Yes, these lessons may sound clichéd, but how can they be? Our hearts didn't know English when they developed in our tiny bodies. They just knew what worked. They knew that you put one chamber - the atrium - before another - the ventricle. They knew you put one circuit through the lungs before you follow another circuit through the body. And because our heart is patient, taking one step at a time, our body receives blood that is freshly nourished with all the life-sustaining oxygen we need!
Lesson 4: Listen to your heart. It has something valuable to say.
Okay, okay, you may be thinking the formaldehyde of a cadaver lab has gotten to my head. But really, think about it: our hearts talk to us. They tell us what is happening at all times in a clever little language of lubs and dubs. We just have to pick up a stethoscope and listen. Not many of us take the time to stop and listen to our own heartbeats or measure our own pulse, but all of the information, all of the answers, have been inside us all along. Isn't it about time we listen?
And finally . . .
Lesson 5: When up against a road block, you WILL find the strength to move forward.
Our hearts put up with A LOT. They put up with us after all! When your blood pressure rises, when you jump into an anxious state and your vessels constrict in response, when you start forming pesky plaques of fat in your arteries, your heart keeps going. In science, we have this word, afterload, to describe everything your heart has to overcome in order to eject the next stroke of blood. When that afterload gets a little too large for a little too long, your heart adapts. It recruits more muscle fibers, more strength. It thickens its walls and faces that greater obstacle with a greater force.
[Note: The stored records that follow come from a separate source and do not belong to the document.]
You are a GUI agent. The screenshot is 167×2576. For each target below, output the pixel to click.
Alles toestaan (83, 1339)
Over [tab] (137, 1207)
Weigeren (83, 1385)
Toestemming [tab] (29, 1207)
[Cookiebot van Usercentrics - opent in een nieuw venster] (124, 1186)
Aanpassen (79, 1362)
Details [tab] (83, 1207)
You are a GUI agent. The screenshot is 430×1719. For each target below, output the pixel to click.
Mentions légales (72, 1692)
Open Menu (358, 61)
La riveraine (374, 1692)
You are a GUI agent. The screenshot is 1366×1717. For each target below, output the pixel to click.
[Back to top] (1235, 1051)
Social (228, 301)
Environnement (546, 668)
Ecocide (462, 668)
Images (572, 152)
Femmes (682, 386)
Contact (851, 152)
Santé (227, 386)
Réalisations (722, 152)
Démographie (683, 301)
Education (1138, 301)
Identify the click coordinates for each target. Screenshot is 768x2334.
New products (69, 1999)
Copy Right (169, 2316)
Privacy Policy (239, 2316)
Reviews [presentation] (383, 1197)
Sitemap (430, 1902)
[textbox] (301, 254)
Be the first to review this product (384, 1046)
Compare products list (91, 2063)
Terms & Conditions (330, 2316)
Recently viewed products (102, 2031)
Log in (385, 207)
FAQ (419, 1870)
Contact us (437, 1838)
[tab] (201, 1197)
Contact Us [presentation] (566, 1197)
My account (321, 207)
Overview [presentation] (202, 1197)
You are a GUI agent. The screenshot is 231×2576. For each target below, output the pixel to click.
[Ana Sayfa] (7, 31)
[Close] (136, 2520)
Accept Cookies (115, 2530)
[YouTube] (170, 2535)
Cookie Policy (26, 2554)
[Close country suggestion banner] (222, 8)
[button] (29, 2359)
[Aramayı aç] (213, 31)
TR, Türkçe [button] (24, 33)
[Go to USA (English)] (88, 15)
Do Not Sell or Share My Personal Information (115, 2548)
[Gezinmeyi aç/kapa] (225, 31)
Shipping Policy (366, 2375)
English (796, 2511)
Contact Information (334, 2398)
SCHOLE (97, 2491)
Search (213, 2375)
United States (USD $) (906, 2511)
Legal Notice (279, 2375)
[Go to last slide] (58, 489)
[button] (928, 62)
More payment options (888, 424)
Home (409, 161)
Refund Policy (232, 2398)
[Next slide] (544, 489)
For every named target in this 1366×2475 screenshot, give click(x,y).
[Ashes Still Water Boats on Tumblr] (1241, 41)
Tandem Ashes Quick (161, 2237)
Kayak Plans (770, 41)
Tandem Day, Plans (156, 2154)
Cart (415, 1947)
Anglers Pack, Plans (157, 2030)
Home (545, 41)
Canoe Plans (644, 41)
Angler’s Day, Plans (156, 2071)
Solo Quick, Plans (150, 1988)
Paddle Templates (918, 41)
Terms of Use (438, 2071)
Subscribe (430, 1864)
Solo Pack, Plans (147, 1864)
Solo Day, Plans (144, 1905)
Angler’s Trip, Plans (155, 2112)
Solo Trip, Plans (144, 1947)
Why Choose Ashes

So yes, life is complex. In fact, scientists can spend entire careers just studying one aspect - a heart, for instance - of this intricate existence. But, one fact of life is simple: your heart never just gives up. It applies order and effort and communication and, more often than not, it makes things work.
So what do you say? Are you ready to look inward for inspiration? Are you ready to listen to your own heart in search of that next moment of simple joy? Because I'm willing to bet, you, too, carry all the answers you will ever need.
The doctor said she would live in a nursing home, confined to a wheelchair, crippled by pain; that was thirteen years ago. Instead, Mirissa D. Price is a 2019 DMD candidate at Harvard School of Dental Medicine, spreading pain-free smiles, writing through her nights, and, once again, walking through her days.